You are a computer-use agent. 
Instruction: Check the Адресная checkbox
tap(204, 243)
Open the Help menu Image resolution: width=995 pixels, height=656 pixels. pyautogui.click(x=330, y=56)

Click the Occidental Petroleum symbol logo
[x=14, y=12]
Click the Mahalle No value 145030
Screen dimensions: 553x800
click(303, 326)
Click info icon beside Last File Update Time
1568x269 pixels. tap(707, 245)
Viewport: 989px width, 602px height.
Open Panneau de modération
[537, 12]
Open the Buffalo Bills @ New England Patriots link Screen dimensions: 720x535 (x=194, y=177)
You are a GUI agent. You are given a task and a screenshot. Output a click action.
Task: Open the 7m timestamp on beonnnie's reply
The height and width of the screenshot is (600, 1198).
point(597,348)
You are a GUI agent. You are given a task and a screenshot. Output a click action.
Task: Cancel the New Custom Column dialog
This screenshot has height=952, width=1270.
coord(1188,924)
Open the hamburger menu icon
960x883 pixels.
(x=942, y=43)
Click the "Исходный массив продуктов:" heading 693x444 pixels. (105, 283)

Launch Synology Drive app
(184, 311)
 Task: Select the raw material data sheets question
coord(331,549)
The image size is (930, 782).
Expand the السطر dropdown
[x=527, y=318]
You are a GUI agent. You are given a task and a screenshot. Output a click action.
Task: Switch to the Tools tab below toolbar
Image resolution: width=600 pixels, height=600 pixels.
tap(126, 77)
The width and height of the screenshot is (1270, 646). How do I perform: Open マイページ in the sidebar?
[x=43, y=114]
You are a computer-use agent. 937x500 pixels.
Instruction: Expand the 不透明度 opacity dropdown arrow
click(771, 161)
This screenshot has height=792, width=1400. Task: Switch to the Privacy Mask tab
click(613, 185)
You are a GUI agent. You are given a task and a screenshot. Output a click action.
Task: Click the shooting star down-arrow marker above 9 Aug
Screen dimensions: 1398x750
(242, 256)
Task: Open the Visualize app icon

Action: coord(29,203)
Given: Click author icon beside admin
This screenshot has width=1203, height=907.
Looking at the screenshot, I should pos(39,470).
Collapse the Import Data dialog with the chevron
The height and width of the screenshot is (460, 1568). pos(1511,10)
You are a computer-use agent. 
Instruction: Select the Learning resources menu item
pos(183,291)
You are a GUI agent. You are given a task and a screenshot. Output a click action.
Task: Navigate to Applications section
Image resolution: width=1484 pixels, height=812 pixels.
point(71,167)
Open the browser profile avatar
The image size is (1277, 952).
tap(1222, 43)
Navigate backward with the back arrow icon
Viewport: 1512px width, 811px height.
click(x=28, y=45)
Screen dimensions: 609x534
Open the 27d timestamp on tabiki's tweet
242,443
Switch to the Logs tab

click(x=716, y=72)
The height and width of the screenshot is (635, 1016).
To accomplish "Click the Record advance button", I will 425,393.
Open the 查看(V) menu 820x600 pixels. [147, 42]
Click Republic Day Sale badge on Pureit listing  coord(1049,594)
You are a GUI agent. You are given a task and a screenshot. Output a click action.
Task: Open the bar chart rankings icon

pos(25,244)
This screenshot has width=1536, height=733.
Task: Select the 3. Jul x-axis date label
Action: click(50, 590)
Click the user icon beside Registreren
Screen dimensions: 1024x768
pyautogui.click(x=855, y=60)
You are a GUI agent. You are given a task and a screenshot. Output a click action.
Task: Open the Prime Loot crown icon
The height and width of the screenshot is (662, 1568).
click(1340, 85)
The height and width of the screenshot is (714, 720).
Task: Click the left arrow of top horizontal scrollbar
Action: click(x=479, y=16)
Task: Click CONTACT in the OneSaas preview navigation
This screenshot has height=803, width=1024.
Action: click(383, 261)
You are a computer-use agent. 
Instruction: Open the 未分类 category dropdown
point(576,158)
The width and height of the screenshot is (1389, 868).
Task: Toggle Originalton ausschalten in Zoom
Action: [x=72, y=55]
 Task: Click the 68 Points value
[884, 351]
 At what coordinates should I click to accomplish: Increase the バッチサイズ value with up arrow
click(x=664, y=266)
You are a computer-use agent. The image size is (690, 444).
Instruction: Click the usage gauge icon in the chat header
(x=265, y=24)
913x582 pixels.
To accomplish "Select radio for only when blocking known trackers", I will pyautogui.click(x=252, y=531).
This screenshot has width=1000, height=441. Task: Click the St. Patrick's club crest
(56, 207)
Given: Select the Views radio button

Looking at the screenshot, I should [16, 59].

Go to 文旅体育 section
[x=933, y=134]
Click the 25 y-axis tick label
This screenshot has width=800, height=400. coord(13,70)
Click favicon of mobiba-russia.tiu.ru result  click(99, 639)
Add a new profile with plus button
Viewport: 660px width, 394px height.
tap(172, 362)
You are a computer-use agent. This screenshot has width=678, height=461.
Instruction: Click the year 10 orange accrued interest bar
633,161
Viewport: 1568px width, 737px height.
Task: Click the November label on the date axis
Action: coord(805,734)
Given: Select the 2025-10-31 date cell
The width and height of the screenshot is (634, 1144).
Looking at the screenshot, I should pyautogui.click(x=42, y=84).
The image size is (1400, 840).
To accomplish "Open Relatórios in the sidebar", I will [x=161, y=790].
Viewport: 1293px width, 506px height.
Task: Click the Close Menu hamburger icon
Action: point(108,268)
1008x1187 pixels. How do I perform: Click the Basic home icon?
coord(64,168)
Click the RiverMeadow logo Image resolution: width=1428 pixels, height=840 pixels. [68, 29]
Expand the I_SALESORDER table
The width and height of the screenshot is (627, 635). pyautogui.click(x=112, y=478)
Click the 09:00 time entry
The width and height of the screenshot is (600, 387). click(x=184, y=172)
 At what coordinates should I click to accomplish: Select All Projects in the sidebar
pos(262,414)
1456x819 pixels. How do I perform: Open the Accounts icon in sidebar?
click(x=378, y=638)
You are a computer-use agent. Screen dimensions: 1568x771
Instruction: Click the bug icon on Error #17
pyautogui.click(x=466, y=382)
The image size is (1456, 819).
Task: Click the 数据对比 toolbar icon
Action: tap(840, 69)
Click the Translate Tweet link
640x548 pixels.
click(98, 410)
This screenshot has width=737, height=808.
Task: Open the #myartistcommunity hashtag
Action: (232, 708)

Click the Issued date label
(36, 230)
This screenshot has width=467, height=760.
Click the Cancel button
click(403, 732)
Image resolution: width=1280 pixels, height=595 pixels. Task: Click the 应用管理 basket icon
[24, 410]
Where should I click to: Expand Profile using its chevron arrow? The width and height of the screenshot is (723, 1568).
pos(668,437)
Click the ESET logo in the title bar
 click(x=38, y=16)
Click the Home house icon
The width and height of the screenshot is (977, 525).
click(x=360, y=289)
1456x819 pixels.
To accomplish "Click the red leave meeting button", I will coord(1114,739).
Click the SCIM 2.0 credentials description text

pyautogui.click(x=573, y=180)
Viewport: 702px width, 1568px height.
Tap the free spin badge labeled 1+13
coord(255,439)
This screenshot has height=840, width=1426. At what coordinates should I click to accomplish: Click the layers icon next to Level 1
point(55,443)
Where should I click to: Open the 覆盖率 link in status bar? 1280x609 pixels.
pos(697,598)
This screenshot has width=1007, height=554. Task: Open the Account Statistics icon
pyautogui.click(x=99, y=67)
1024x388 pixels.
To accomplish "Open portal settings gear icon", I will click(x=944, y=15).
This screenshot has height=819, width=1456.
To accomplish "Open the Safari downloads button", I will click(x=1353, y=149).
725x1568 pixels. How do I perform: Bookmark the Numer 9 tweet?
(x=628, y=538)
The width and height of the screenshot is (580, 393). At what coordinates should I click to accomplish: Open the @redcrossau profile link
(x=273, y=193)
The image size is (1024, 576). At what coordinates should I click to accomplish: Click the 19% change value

:::::

*SHORT PROBLEM*.
Show each line from the entries above that contains the word "beside". Case counts, so match it exactly.

*RESULT FOR THIS TASK*.
Click info icon beside Last File Update Time
Given: Click author icon beside admin
Click the user icon beside Registreren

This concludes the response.